Over 100 adult students and lecturers at Lambeth College have launched a campaign to address the recent government cuts to adult education.
The event was organised by staff and students from the college where cuts in adult provision have netted a £2.3 million saving in this year alone.
Roger Kline, Head of Equality and Employment Rights at the University and College Union (UCU) spoke to the opening session of the conference: “So bad is Labour policy on adult education that we meet at a time when even the Tory front bench endorses much of what will be said today”.
It is hoped that the initiative taken by the campaigners in Lambeth will inspire others in London and around the country to take action. The government’s cuts are expected to reduce adult education places by one third in the next three years.
Mr Kline noted: “We have seen a continuing tension between the employers” view that adult education should primarily be little more than narrowly vocational training, and a more holistic adult education approach that seeks to combine vocational training with education for personal fulfilment, civic participation and community development”.
“Adult education in part as being about learning to learn, learning to think, learning to question and developing self confidence”.
He added: “We live in dangerous times. We are “the fifth richest country in the world”, which is planning to spend billions more on a Trident missile system we don”t need. With the small change from that project, we could build the best adult education system the world has ever seen”.
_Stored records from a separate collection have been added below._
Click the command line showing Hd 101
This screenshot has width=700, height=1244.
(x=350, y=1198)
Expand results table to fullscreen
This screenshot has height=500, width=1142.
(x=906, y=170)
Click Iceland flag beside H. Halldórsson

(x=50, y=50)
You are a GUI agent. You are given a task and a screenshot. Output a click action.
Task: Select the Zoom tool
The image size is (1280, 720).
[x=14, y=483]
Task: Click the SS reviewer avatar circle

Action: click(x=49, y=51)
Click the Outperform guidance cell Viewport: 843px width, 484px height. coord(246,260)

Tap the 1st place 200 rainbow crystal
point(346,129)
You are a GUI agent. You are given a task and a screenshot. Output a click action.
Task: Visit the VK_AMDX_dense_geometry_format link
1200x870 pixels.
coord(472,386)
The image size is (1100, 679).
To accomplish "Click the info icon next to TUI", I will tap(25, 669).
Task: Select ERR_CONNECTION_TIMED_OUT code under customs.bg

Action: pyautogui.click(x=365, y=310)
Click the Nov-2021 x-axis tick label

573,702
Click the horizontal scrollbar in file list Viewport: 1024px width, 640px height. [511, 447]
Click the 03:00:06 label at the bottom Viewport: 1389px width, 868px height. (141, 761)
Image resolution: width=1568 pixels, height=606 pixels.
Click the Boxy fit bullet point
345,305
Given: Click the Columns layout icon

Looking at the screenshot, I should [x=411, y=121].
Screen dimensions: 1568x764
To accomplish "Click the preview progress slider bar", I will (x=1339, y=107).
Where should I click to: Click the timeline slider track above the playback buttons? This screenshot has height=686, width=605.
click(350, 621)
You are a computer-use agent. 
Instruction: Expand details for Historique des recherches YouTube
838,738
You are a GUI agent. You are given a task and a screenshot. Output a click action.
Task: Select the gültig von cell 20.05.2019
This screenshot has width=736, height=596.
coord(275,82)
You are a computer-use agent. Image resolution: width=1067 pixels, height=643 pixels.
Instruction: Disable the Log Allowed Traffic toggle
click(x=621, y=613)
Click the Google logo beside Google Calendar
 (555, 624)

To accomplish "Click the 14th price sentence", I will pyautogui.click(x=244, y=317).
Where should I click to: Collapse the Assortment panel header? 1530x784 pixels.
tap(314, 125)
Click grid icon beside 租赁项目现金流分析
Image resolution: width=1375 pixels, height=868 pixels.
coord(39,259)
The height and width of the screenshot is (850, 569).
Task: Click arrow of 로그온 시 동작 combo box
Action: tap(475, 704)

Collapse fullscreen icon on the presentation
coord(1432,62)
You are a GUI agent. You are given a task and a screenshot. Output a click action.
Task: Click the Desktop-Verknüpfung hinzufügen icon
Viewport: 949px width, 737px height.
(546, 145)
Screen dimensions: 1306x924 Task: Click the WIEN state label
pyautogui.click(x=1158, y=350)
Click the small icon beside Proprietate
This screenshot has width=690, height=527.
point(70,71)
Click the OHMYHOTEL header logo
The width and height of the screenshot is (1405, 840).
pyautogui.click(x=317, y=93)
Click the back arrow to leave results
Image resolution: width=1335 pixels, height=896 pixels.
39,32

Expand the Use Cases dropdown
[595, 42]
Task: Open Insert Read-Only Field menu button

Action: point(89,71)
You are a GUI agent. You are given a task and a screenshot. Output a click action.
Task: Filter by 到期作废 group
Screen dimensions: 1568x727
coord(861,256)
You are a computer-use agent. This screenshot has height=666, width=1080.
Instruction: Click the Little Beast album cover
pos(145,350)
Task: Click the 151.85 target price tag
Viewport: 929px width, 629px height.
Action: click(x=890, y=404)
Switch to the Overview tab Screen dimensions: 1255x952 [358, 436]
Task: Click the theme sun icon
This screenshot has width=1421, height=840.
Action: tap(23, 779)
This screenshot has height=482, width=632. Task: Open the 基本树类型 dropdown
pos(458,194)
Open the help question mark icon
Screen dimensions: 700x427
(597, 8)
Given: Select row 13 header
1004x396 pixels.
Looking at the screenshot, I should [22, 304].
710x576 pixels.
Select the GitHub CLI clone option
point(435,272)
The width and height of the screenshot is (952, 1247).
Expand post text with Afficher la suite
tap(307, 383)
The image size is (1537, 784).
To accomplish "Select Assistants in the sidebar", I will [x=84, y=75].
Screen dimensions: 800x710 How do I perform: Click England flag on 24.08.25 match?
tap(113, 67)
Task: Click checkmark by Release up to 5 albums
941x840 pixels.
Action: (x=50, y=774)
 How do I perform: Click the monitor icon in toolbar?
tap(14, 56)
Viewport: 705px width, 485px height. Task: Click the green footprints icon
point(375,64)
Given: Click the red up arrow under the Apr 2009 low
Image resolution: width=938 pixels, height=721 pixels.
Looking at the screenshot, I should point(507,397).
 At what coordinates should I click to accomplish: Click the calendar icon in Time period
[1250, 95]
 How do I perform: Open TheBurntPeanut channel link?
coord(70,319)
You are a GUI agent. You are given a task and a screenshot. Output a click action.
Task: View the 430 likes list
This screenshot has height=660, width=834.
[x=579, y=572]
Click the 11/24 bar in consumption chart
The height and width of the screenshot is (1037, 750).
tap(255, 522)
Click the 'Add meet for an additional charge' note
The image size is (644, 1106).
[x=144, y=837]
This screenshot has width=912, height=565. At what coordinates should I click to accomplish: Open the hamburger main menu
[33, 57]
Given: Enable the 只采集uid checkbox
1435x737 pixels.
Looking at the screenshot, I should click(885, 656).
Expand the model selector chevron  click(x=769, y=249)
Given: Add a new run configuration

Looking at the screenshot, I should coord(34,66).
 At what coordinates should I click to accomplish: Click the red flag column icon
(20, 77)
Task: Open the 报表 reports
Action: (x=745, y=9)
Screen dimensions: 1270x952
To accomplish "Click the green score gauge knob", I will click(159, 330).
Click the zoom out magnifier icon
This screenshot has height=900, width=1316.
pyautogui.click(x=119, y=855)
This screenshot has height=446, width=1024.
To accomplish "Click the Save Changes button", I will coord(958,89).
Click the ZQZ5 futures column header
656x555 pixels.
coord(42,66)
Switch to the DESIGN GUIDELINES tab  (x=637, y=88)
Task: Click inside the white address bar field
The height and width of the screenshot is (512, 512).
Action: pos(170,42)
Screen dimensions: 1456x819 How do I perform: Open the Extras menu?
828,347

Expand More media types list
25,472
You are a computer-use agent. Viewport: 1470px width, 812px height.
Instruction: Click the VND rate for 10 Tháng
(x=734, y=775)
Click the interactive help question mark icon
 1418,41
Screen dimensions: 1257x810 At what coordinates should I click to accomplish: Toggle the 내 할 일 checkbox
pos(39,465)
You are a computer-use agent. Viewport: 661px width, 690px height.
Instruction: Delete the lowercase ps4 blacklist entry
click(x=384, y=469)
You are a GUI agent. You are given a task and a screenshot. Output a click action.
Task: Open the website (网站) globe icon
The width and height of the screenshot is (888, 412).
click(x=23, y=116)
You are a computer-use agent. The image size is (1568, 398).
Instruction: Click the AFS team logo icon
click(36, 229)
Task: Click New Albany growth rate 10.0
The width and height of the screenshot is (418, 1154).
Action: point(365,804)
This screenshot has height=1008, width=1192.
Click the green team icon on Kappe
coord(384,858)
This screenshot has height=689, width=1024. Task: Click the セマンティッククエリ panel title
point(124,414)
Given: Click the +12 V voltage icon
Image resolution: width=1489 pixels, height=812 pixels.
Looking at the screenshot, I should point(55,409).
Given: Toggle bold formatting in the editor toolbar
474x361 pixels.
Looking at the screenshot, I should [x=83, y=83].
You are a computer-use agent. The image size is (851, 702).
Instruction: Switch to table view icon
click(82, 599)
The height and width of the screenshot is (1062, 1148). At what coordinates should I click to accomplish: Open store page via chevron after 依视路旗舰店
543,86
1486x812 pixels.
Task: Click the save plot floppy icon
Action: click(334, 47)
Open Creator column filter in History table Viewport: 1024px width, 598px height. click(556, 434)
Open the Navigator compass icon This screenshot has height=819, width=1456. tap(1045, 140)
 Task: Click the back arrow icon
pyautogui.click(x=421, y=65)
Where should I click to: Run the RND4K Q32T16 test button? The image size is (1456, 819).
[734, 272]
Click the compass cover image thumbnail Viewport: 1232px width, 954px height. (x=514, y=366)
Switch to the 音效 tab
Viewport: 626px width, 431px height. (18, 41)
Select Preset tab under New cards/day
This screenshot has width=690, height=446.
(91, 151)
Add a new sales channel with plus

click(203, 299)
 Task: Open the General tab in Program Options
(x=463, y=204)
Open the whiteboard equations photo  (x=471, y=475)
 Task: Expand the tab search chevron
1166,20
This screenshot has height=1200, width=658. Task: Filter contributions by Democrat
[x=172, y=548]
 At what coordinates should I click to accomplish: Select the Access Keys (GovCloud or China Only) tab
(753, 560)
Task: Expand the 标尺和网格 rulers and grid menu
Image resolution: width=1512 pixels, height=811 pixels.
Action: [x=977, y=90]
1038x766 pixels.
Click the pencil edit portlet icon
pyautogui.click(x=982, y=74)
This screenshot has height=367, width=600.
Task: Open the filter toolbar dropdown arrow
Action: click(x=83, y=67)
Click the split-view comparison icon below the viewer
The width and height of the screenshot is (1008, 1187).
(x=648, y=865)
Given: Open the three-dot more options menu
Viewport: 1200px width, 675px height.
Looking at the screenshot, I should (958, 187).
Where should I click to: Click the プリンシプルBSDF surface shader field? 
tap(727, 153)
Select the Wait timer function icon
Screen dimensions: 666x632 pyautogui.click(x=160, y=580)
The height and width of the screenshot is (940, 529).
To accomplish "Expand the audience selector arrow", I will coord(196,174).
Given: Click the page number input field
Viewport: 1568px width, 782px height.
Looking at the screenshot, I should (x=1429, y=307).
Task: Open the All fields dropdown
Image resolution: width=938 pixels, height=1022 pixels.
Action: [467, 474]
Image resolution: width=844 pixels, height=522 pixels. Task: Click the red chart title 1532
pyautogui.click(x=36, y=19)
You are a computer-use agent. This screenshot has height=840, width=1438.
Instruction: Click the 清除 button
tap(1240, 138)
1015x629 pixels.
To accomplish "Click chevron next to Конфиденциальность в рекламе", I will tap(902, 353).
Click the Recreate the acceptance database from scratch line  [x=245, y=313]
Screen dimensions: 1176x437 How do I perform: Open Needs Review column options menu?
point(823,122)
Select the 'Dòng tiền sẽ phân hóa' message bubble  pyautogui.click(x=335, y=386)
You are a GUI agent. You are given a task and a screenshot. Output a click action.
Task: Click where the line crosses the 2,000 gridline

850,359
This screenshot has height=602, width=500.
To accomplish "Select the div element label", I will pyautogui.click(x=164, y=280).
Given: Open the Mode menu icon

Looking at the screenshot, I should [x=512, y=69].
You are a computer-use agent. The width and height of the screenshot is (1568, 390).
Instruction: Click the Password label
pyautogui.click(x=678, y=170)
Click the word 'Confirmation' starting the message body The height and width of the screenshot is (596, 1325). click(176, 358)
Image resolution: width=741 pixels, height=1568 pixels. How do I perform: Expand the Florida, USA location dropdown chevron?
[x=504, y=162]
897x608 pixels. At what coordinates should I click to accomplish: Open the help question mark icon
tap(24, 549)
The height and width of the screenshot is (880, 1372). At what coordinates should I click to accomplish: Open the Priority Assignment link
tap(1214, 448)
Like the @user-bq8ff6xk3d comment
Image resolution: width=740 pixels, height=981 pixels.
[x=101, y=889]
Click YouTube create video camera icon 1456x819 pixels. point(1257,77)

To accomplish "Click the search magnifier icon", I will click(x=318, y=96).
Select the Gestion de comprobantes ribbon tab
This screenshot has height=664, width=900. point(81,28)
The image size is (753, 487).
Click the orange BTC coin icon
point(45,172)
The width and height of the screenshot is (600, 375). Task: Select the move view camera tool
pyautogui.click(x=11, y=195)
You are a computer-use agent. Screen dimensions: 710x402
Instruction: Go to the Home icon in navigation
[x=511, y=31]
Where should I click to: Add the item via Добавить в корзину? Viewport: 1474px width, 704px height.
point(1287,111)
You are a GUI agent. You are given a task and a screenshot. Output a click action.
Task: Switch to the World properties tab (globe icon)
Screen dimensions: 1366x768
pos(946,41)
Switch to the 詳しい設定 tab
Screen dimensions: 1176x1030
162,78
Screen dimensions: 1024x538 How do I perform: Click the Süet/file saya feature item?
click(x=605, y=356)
Former MP Tony Benn was also present at the conference and reminded delegates that “everyone benefits from everybody else’s education”.
The conference finally voted unanimously to adopt a resolution which includes fighting for national action against the cuts, the formation of local anti-cuts campaign committees and links with other campaigns and unions fighting the cuts in public services.
And in related news, the UCU believes staff governors in further education colleges can play a positive role in maintaining high quality courses.
Dan Taubman, UCU national FE official said: “Staff governors can play a vital role in helping to maintain high standards in colleges. UCU is keen for staff to take up every opportunity for professional development, but too many colleges fail to provide cover or release staff so they can keep their skills up to date. Governors must press for this to be standard practice”.
“Motivating and recruiting the right staff and maintaining the colleges reputation are also important. But one hundred and six colleges have still not implemented the national agreement to shorten pay scales and move staff towards pay parity with schoolteachers. Governors must get this moving.”
Mr Taubman noted: “Governors should also publicly condemn false claims by some employers and their organisations that standards are low in further education. Staff expect staff governors to fight their corner and bring attention to the many achievements in colleges”.